WHAT IS BEING ASKED: For each line below that contains the string "computer", copy that line.

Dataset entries

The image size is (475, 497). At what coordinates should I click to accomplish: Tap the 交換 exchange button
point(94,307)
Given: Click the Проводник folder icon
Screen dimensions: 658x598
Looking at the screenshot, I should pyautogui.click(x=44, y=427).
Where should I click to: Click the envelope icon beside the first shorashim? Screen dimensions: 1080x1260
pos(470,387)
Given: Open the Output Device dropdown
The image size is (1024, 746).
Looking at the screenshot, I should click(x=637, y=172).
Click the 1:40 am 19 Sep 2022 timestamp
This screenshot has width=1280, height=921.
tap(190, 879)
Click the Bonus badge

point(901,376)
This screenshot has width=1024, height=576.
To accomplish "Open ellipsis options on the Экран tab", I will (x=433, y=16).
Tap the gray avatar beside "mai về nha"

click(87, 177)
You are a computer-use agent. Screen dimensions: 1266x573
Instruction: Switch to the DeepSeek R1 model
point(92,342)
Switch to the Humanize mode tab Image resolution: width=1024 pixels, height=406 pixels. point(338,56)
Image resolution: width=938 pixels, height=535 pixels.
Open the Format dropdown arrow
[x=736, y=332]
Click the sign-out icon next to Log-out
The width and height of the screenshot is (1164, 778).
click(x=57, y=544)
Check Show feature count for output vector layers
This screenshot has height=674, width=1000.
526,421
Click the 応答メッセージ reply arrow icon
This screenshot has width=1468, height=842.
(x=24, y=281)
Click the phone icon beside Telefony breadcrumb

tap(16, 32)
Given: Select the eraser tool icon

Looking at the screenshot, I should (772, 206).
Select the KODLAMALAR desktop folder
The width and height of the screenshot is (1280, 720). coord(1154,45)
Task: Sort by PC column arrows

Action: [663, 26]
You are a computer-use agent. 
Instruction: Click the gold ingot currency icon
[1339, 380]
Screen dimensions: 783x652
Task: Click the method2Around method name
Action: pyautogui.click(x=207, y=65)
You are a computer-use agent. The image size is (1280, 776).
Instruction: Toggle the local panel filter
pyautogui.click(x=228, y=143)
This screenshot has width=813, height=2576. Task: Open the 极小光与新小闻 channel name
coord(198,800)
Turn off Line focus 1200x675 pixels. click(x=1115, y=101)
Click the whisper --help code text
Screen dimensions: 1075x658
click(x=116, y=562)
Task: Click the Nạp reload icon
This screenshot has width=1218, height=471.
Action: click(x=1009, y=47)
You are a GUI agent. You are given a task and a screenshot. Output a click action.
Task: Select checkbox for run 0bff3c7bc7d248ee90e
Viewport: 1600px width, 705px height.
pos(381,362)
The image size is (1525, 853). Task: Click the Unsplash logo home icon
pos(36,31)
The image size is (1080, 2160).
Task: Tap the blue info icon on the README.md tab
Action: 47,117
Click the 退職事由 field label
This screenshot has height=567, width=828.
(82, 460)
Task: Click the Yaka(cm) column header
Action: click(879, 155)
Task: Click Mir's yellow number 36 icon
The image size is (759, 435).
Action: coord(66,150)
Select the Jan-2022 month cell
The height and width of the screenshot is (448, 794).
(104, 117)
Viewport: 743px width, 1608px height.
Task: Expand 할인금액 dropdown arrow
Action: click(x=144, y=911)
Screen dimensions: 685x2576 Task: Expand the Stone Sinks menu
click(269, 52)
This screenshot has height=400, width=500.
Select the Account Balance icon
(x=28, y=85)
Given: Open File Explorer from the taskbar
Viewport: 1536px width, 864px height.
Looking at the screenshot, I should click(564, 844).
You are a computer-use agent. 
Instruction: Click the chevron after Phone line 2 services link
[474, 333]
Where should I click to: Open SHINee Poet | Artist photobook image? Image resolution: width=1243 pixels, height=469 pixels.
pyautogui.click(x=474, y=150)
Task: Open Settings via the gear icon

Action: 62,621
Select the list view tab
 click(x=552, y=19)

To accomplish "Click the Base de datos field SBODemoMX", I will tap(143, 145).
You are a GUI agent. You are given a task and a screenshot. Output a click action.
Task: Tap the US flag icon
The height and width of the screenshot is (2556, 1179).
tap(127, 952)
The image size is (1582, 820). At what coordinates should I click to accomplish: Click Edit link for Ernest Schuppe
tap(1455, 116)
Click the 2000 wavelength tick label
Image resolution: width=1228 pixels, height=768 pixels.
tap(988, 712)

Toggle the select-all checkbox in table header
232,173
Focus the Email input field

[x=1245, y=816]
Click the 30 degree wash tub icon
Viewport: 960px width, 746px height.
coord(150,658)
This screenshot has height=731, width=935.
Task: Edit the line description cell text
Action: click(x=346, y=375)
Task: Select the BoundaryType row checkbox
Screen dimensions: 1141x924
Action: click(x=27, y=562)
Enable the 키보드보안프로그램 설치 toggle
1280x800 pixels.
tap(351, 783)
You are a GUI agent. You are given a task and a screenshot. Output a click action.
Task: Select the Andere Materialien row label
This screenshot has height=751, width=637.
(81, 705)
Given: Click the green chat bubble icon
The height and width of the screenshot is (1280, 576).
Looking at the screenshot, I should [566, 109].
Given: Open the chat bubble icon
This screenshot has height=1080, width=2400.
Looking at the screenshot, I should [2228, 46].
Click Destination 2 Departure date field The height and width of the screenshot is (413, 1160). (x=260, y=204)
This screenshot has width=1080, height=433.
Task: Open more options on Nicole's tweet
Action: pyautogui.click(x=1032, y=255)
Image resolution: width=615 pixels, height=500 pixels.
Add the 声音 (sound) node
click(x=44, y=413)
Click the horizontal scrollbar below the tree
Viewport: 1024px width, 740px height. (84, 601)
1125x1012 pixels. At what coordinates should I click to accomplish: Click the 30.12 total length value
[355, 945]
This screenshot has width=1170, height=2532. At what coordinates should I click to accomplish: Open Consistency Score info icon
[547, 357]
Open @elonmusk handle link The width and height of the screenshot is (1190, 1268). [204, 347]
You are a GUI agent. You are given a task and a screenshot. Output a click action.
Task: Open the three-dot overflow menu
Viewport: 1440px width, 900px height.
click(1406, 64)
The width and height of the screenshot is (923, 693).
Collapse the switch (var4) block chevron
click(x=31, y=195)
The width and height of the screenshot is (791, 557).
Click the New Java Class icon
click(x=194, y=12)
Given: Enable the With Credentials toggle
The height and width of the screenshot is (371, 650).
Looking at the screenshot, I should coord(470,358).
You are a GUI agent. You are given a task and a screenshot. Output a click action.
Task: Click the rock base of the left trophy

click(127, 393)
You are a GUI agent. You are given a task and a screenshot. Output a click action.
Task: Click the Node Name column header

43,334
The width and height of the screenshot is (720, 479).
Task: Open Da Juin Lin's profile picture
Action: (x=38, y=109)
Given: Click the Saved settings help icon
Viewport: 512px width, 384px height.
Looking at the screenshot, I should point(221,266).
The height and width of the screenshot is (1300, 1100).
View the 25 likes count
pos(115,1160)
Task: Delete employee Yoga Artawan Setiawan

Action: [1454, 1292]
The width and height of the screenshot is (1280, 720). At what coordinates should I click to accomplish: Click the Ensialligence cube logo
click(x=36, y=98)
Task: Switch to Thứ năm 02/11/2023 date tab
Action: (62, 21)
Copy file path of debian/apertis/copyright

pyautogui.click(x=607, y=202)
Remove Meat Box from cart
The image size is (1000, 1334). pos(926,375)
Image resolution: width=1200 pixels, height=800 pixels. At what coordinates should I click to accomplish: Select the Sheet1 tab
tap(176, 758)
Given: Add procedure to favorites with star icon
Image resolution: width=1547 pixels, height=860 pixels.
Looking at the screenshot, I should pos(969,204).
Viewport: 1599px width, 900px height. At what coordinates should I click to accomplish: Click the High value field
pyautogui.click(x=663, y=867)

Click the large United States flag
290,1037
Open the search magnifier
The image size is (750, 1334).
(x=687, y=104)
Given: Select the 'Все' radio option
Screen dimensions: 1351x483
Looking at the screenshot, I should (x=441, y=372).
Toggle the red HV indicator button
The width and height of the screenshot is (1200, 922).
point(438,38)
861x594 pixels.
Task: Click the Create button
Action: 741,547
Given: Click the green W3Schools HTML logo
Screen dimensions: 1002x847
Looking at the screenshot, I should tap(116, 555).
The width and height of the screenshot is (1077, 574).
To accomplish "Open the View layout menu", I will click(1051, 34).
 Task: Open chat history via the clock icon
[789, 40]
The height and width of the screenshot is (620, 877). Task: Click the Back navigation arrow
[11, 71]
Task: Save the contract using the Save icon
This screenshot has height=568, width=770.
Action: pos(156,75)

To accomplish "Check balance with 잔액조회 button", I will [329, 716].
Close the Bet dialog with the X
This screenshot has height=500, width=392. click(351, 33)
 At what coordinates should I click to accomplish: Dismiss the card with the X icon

YOUR SOLUTION:
You are a computer-use agent. Screen dimensions: 1266x573
You are a computer-use agent. 
You are a computer-use agent. The image size is (1280, 776).
You are a computer-use agent. 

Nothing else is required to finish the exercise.